• _PROBLEM STATEMENT_: Reproduce the lines below with "screen assistant" substituted for every "GUI agent", leaving everything else unchanged.

• _GIVEN DATA_:
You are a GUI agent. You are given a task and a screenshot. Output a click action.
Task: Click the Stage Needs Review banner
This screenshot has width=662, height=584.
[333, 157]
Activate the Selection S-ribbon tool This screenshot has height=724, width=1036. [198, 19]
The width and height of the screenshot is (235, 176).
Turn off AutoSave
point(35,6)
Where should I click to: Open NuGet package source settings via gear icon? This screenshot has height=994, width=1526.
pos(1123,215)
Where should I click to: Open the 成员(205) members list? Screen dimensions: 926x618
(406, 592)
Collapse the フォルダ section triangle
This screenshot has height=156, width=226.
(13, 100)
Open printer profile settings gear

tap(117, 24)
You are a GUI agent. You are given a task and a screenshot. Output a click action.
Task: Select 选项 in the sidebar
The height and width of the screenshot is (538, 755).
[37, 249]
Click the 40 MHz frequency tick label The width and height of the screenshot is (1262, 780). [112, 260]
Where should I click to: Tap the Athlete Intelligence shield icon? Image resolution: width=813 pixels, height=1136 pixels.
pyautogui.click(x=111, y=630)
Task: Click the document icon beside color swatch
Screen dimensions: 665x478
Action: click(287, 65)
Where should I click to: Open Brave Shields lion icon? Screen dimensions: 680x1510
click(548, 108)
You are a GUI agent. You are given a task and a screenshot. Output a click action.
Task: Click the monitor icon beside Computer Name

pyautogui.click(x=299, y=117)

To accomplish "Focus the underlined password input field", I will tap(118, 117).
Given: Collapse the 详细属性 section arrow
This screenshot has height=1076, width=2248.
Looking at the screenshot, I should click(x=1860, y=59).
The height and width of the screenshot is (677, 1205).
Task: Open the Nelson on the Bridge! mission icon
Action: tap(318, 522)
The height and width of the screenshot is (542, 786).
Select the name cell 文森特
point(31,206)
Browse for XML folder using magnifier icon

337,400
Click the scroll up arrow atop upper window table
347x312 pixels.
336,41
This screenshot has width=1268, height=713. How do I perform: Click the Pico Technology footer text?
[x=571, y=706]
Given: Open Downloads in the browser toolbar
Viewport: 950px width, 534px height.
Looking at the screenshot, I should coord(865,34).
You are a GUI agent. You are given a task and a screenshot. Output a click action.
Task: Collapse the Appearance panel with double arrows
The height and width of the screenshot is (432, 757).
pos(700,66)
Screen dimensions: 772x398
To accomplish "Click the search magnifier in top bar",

• _TASK RESPONSE_:
You are a screen assistant. You are given a task and a screenshot. Output a click action.
Task: Click the Stage Needs Review banner
This screenshot has width=662, height=584.
[333, 157]
Activate the Selection S-ribbon tool This screenshot has height=724, width=1036. [198, 19]
The width and height of the screenshot is (235, 176).
Turn off AutoSave
point(35,6)
Where should I click to: Open NuGet package source settings via gear icon? This screenshot has height=994, width=1526.
pos(1123,215)
Where should I click to: Open the 成员(205) members list? Screen dimensions: 926x618
(406, 592)
Collapse the フォルダ section triangle
This screenshot has height=156, width=226.
(13, 100)
Open printer profile settings gear

tap(117, 24)
You are a screen assistant. You are given a task and a screenshot. Output a click action.
Task: Select 选项 in the sidebar
The height and width of the screenshot is (538, 755).
[37, 249]
Click the 40 MHz frequency tick label The width and height of the screenshot is (1262, 780). [112, 260]
Where should I click to: Tap the Athlete Intelligence shield icon? Image resolution: width=813 pixels, height=1136 pixels.
pyautogui.click(x=111, y=630)
Task: Click the document icon beside color swatch
Screen dimensions: 665x478
Action: click(287, 65)
Where should I click to: Open Brave Shields lion icon? Screen dimensions: 680x1510
click(548, 108)
You are a screen assistant. You are given a task and a screenshot. Output a click action.
Task: Click the monitor icon beside Computer Name

pyautogui.click(x=299, y=117)

To accomplish "Focus the underlined password input field", I will tap(118, 117).
Given: Collapse the 详细属性 section arrow
This screenshot has height=1076, width=2248.
Looking at the screenshot, I should click(x=1860, y=59).
The height and width of the screenshot is (677, 1205).
Task: Open the Nelson on the Bridge! mission icon
Action: tap(318, 522)
The height and width of the screenshot is (542, 786).
Select the name cell 文森特
point(31,206)
Browse for XML folder using magnifier icon

337,400
Click the scroll up arrow atop upper window table
347x312 pixels.
336,41
This screenshot has width=1268, height=713. How do I perform: Click the Pico Technology footer text?
[x=571, y=706]
Given: Open Downloads in the browser toolbar
Viewport: 950px width, 534px height.
Looking at the screenshot, I should coord(865,34).
You are a screen assistant. You are given a task and a screenshot. Output a click action.
Task: Collapse the Appearance panel with double arrows
The height and width of the screenshot is (432, 757).
pos(700,66)
Screen dimensions: 772x398
To accomplish "Click the search magnifier in top bar",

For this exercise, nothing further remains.